▶ EXERCISE TASKS:
(a) Return the part of the Su Su Lwin biography starting at "Member of the" and ending at "Thet Htay (acting)", copied word for word.
(b) Give every institution that the Su Su Lwin biography lists as her alma mater.

▶ EXTRACTED TEXT:

Member of the House of Representatives
- In office 2 May 2012 – 8 November 2020
- Preceded by: Myint Maung
- Constituency: Thongwa Township

First Lady of Myanmar
- In role 30 March 2016 – 21 March 2018
- President: Htin Kyaw
- Preceded by: Khin Khin Win
- Succeeded by: Khin Thet Htay (acting)

Personal details
- Born: 22 April 1952 (age 74) Yangon, Burma
- Party: National League for Democracy
- Spouse: Htin Kyaw ​(m. 1973)​
- Alma mater: University of Yangon University of Sydney Yangon Institute of Education

= Su Su Lwin =

Burmese politician (born 1952)

Su Su Lwin (စုစုလွင်‌, /my/; born 22 April 1952) is a Burmese politician and former First Lady of Myanmar. She has been the MP for Thongwa Township in the House of Representatives since 2012. She is the wife of Htin Kyaw, the ninth President of Myanmar, who in March 2016 became the first civilian president of the country in 53 years.

==Early life and education==
Su Su Lwin is the daughter of U Lwin, a veteran and former deputy prime minister of the Burma Socialist Programme Party (BSPP) regime as well as the founding member and secretary of the National League for Democracy (NLD). She is a descendant of a prince of the Konbaung dynasty Maung Maung Tin, who was a descendant of Ayodhya princess Kyauk Pwa Saw.

▶ INFORMATION SHOWN:
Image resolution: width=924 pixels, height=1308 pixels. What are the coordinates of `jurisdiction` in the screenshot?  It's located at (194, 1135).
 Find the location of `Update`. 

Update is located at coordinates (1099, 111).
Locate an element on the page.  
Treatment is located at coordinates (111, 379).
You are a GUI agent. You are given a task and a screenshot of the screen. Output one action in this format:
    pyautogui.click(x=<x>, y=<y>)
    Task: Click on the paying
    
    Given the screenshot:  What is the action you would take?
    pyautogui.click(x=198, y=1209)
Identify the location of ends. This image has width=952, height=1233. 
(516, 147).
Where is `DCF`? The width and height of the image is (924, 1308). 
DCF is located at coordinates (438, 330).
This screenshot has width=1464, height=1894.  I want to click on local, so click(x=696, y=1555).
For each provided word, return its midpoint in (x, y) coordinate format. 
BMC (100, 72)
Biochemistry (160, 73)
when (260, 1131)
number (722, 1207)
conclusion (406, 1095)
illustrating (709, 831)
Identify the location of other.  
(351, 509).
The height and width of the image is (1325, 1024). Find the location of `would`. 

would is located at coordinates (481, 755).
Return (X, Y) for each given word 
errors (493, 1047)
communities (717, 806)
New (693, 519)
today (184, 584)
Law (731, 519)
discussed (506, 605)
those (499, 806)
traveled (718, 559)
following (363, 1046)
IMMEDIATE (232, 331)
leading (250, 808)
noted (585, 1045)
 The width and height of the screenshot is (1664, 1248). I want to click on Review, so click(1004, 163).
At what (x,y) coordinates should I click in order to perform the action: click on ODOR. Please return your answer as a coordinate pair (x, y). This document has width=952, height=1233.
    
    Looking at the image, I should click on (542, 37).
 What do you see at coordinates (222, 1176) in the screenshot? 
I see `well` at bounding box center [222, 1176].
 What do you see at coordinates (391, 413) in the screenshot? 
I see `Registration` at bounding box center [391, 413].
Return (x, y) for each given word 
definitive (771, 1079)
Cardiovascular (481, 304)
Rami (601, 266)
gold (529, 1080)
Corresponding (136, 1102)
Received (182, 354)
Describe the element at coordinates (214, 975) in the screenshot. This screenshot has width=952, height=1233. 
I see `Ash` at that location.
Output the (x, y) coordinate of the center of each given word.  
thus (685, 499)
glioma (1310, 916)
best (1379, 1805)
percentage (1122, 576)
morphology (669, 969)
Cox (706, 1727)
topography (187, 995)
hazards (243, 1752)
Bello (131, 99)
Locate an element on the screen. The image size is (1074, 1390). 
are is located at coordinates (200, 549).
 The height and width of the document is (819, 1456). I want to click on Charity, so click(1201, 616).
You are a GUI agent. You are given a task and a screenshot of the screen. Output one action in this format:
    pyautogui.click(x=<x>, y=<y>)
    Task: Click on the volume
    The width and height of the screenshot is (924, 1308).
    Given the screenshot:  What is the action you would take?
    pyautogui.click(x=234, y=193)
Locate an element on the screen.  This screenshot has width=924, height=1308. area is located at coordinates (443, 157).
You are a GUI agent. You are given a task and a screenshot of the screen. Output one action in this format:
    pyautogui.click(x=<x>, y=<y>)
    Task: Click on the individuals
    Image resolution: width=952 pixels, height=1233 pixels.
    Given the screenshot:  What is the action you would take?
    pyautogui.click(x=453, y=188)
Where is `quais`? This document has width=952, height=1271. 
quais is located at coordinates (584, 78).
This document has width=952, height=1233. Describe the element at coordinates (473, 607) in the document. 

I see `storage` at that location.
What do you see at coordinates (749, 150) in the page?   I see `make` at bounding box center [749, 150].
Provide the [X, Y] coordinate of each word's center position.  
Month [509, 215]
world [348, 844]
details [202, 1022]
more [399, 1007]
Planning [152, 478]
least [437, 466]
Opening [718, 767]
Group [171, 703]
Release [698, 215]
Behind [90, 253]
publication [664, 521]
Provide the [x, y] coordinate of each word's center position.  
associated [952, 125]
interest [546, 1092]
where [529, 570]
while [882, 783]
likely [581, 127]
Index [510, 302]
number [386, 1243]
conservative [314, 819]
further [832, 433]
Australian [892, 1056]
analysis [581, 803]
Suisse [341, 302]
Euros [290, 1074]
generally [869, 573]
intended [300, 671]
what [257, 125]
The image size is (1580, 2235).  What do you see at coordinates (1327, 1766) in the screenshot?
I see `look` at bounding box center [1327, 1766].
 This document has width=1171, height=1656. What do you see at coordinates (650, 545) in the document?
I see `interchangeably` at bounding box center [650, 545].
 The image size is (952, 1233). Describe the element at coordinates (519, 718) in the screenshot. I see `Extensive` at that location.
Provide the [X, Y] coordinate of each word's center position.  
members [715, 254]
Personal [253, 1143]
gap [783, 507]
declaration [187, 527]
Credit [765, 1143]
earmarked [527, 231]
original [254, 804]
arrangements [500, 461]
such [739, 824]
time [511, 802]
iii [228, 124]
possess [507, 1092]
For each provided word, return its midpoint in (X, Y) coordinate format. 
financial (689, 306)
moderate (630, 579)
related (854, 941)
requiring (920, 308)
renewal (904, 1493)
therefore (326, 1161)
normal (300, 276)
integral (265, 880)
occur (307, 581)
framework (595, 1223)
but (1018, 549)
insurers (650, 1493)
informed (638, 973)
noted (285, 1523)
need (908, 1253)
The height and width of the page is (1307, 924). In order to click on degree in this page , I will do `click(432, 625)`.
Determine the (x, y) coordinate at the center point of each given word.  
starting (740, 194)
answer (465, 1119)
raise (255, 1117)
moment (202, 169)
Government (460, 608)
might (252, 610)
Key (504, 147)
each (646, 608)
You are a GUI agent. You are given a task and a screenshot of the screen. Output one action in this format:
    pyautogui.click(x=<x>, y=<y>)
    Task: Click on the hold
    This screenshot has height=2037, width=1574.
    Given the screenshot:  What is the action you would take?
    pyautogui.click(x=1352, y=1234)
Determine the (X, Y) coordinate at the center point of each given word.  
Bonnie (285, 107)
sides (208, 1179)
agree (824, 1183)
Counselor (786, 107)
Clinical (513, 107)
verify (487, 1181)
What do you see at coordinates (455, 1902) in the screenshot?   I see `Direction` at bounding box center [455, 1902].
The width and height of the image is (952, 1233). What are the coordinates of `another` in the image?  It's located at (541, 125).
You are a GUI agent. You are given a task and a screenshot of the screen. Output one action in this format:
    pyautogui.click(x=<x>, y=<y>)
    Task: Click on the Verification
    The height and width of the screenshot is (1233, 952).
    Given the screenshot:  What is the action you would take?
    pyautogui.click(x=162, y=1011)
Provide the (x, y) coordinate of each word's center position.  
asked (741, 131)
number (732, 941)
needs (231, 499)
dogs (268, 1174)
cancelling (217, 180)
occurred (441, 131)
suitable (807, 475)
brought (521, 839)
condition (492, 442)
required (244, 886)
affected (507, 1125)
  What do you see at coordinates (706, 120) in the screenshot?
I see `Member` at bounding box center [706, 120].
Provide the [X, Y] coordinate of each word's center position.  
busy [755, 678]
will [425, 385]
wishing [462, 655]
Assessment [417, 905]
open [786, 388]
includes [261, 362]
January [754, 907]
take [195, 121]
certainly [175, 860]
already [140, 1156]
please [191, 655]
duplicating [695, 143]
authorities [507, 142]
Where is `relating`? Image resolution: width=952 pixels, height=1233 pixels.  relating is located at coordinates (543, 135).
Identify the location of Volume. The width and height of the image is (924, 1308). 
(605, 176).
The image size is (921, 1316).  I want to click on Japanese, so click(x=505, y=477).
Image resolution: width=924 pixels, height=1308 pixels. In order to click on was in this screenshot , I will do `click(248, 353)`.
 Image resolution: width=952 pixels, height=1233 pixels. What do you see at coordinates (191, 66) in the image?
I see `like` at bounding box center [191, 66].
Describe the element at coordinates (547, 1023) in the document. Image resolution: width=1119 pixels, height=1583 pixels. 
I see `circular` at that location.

▶ RESULTS OF THE TASKS:
(a)
Member of the House of Representatives
- In office 2 May 2012 – 8 November 2020
- Preceded by: Myint Maung
- Constituency: Thongwa Township

First Lady of Myanmar
- In role 30 March 2016 – 21 March 2018
- President: Htin Kyaw
- Preceded by: Khin Khin Win
- Succeeded by: Khin Thet Htay (acting)

(b)
University of Yangon
University of Sydney
Yangon Institute of Education